Factoring a third degree polynomial with a given root

Question

My professor gave us the following polynomial:

$f(x) = 3x^3-4x^2-x+2$

Given is that $x = 1$ is a root of this function. We are asked to find the other ones.

He then told us that, given $x=1$ is a root, we now know that we can factorize this polynomial into $(x-1)$, and a second factor starting with $3x^2...$.

I'm familiar with the process of factoring polynomials, and of finding the roots by setting each factor to zero. But what are you actually doing when you factor a polynomial? In my mind it's just a formulaic way to find zeros of such functions. That's why I was a little confused when we are asked to do the reverse; finding the factor of a given root. More generally, if you know a root of a polynomial, for example $x=7$, can you then always conclude that one factor is $(x-7)$?

How should I proceed finding the other factor(s)?

Answer 1

Yes, that is correct. If $\alpha$ is the root of the polynomial $P(x)$, then $x-\alpha \mid P(x)$.

**Raw data:**
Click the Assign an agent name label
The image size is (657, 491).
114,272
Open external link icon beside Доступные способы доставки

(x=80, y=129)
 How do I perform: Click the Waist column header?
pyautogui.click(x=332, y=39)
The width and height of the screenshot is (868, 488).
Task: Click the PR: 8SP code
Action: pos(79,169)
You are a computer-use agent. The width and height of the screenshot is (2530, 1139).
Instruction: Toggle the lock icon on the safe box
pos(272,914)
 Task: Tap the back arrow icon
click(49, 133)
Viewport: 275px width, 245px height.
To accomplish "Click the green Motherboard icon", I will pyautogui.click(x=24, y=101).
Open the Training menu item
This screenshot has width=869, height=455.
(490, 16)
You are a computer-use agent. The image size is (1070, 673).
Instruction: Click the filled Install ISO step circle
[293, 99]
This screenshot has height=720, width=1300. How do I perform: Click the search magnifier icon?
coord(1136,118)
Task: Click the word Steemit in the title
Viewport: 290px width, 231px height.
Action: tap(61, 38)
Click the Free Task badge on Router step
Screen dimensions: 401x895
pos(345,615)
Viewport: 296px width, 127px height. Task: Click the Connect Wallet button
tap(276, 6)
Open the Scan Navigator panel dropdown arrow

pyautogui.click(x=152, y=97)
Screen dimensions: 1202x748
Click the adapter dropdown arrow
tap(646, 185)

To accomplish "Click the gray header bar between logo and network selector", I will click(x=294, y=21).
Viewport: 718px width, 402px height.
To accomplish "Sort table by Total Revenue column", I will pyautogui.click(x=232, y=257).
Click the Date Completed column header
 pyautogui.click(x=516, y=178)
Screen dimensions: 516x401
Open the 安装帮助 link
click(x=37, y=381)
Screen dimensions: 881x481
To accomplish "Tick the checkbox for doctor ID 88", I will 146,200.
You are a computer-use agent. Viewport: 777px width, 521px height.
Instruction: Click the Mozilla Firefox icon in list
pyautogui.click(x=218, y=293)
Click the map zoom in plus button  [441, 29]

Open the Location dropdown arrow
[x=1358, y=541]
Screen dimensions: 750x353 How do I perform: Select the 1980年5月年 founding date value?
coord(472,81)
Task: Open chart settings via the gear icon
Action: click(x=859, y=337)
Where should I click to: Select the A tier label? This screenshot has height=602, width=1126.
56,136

**Exercise task 1:**
For the polynomial factoring thread, decide whether each statement agrees with it, answering yes or no and quoting the words that settle it: (a) the polynomial given is $f(x) = 3x^3-4x^2-x+2$; (b) the professor said the second factor starts with $2x^2$; (c) the answer says that if $\alpha$ is a root of $P(x)$, then $x-\alpha$ divides $P(x)$.
**Exercise task 2:**
Please retype the polynomial factoring thread between "How should I" and "then $x-\alpha \mid P(x)$.", inclusive, without changing a word.
The entries play no part in this work.

**Final result 1:**
(a) Yes: "$f(x) = 3x^3-4x^2-x+2$"
(b) No: "a second factor starting with $3x^2...$"
(c) Yes: "If $\alpha$ is the root of the polynomial $P(x)$, then $x-\alpha \mid P(x)$."

**Final result 2:**
How should I proceed finding the other factor(s)?

Answer 1

Yes, that is correct. If $\alpha$ is the root of the polynomial $P(x)$, then $x-\alpha \mid P(x)$.